Reproduceer het onderstaande materiaal volledig, regel voor regel en ongewijzigd, maar laat de afbeeldingen weg.
━━ Gegeven informatie
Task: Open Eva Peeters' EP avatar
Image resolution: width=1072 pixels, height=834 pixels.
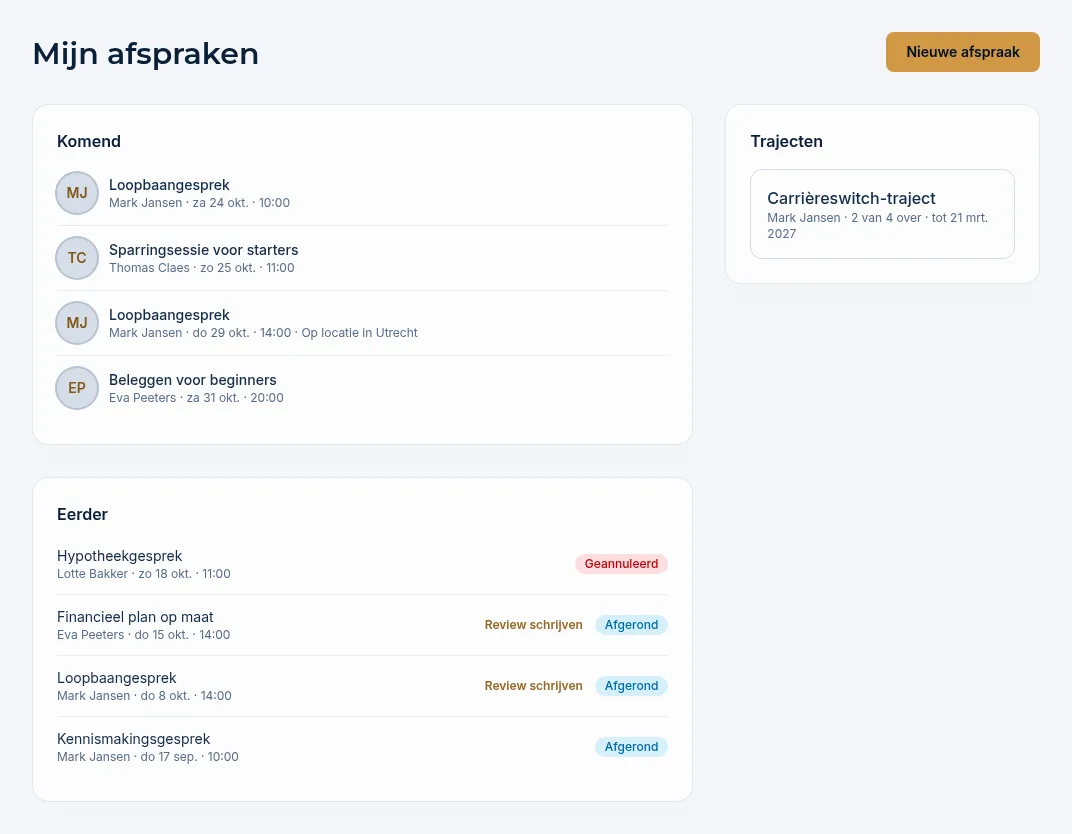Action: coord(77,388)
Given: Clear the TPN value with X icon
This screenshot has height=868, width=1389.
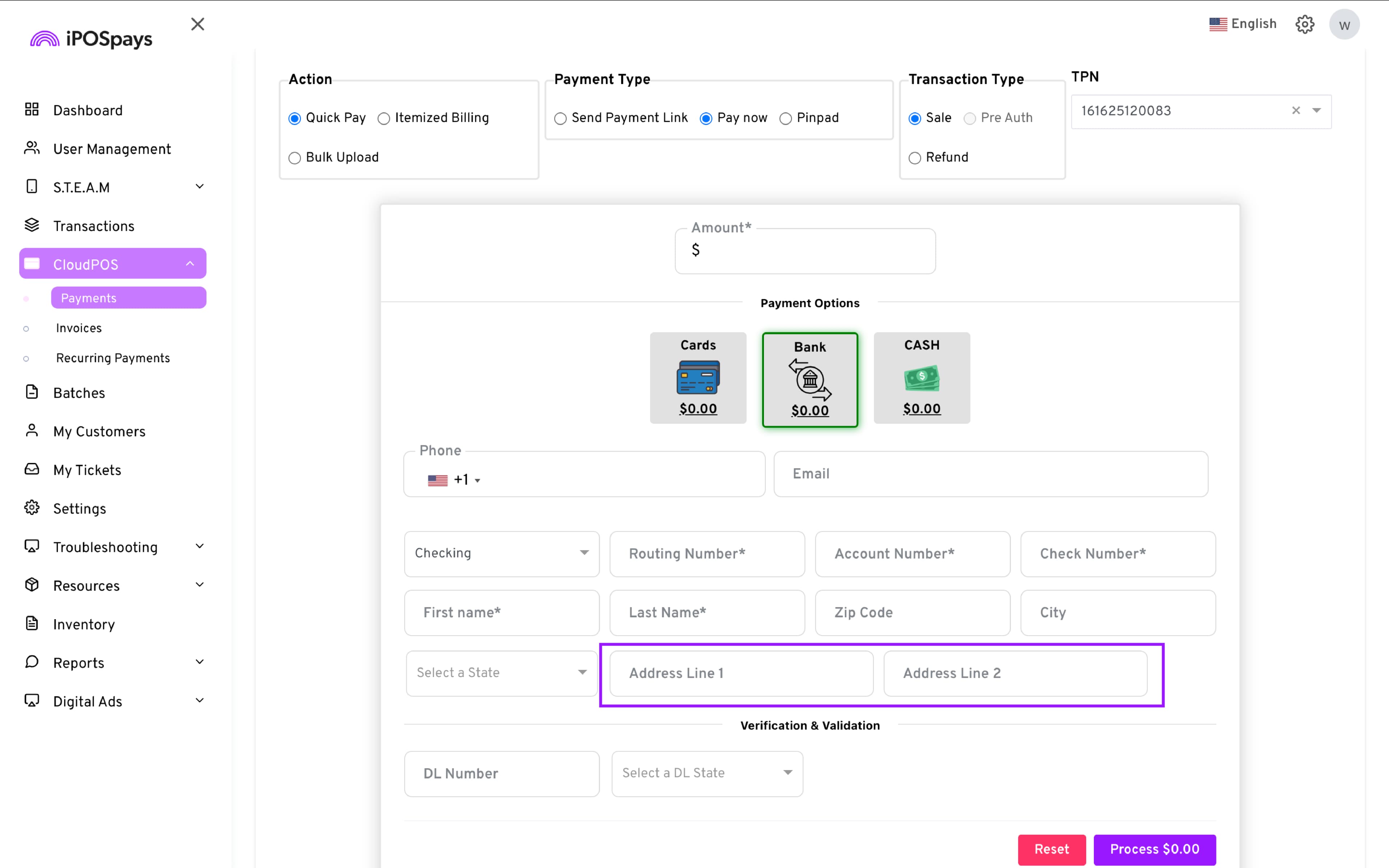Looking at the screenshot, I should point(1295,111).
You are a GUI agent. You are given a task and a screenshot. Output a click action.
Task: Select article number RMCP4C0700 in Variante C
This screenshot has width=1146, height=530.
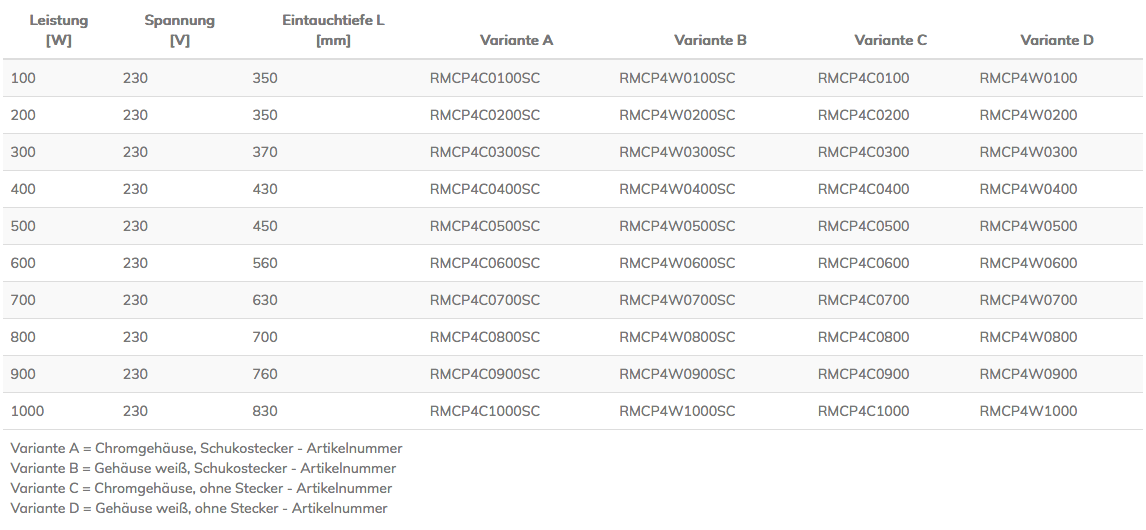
━━━━
> Uitwerking
Task: Open Eva Peeters' EP avatar
Image resolution: width=1072 pixels, height=834 pixels.
Action: coord(77,388)
Given: Clear the TPN value with X icon
This screenshot has height=868, width=1389.
Looking at the screenshot, I should point(1295,111).
You are a GUI agent. You are given a task and a screenshot. Output a click action.
Task: Select article number RMCP4C0700 in Variante C
This screenshot has width=1146, height=530.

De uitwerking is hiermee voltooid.